--- TEXT PROVIDED Enclosed Below ---

Evaluation of the duplication of staging CT scans for localized colon cancer in Medicare population

Abstract

Background

To quantify and characterize duplicated tests done during the staging of localized colon cancer in Medicare population.

Methods

We used the SEER-Medicare linked database to select patients diagnosed with localized colon cancer the years 1996–2009. We considered a patient as adequately staged after having received a colonoscopy, an abdominal CT scan, and a pelvic CT scan. Abdominal and pelvic CT scans performed between complete staging and first cancer-directed treatment, if not ordered due to an acute condition, were considered duplicates. We characterized the institutions providing the tests and evaluated the association with survival using a weighted pooled logistic regression adjusted by baseline and time-varying confounders.

Results

Of 36,291 patients with a complete staging, 2,680 (7.4%) had at least one duplicated test. Patients receiving a duplicate had a higher comorbidity score, were more symptomatic, and had more visits to the emergency department and clinical evaluations. They also were treated with surgery less frequently and had worse survival (HR 1.22, 95% CI 1.16-1.28). The type of institution involved in the staging (non-profit/government centers, proprietary centers, free-standing facilities) was not associated with receiving duplicated tests.

Conclusion

We found a low frequency of duplicated abdominal or pelvic CT scans in the staging of colon cancer in Medicare population.

Introduction

Every year more than 100,000 cases of colon cancer are diagnosed in the United States¹. Appropriate staging of these tumors is necessary for informed therapeutic decisions. Clinical staging is intended to detect metastatic disease that rules out the ability to perform curative intent surgical resection of tumor. Clinical guidelines for the diagnosis and staging of colon cancer recommend the use of colonoscopy, abdominal and pelvic CT scans^2–7, and pathologic examination of the surgical specimen for localized tumors.

Health care costs in the United States are projected to account for 20% of the gross domestic product in 2020⁸. A key measure to cut down costs is the avoidance of services that do not benefit patients^{9, 10}. The “Choosing Wisely” campaign explicitly points at the elimination of duplicated tests as a benefit of promoting conversations between physicians and patients ¹¹. Thus, avoidance of unnecessary tests for the diagnosis and staging of colon cancer might be a potential target for cost-containment measures.

--- End of Enclosed TEXT PROVIDED ---

PROBLEM 1: In the colon cancer staging study, how many of the patients with a complete staging had at least one duplicated test?
PROBLEM 2: From the colon cancer staging study, extract the stretch from "Health care costs" through "for cost-containment measures." word for word.

--- DATASET EXCERPTS Enclosed Below ---

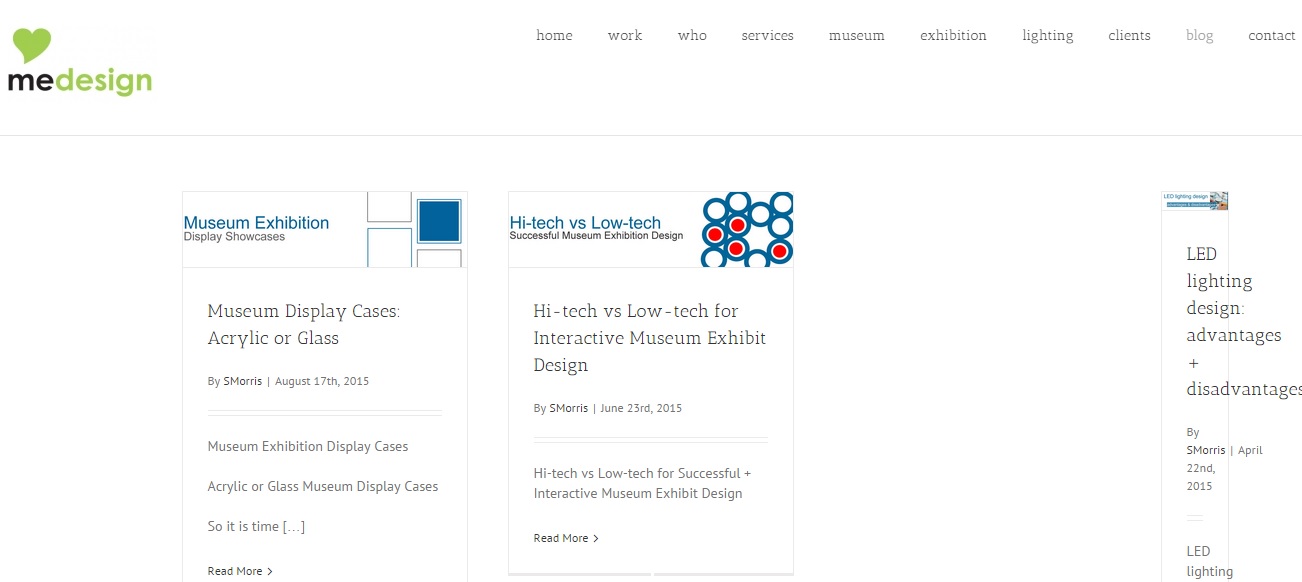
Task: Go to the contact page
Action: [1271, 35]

--- End of Enclosed DATASET EXCERPTS ---
--- DATASET EXCERPTS Enclosed Below ---

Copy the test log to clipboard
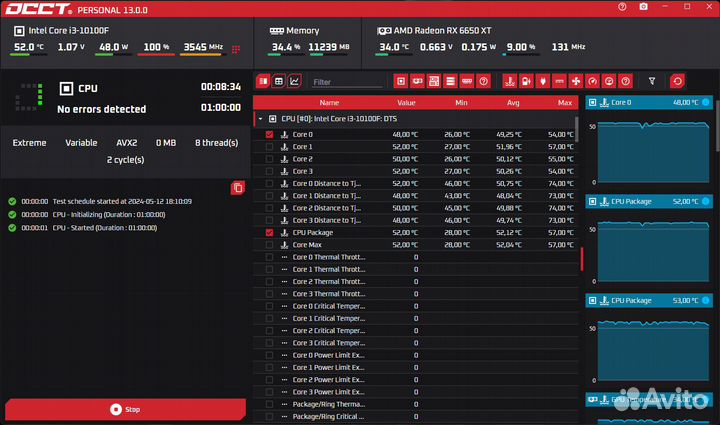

--- End of Enclosed DATASET EXCERPTS ---
--- DATASET EXCERPTS Enclosed Below ---

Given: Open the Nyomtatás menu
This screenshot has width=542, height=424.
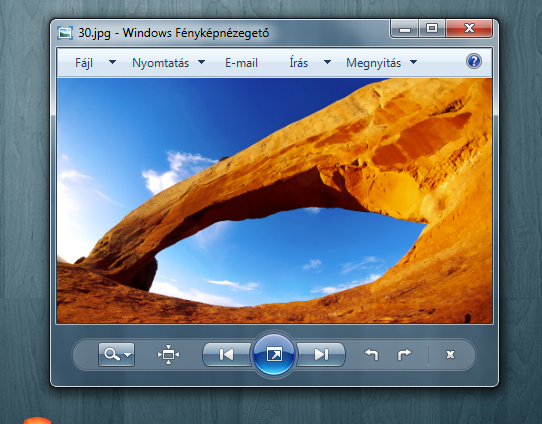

--- End of Enclosed DATASET EXCERPTS ---

FINAL ANSWER 1: 2,680 patients (7.4%) had at least one duplicated test.

FINAL ANSWER 2:
Health care costs in the United States are projected to account for 20% of the gross domestic product in 2020⁸. A key measure to cut down costs is the avoidance of services that do not benefit patients^{9, 10}. The “Choosing Wisely” campaign explicitly points at the elimination of duplicated tests as a benefit of promoting conversations between physicians and patients ¹¹. Thus, avoidance of unnecessary tests for the diagnosis and staging of colon cancer might be a potential target for cost-containment measures.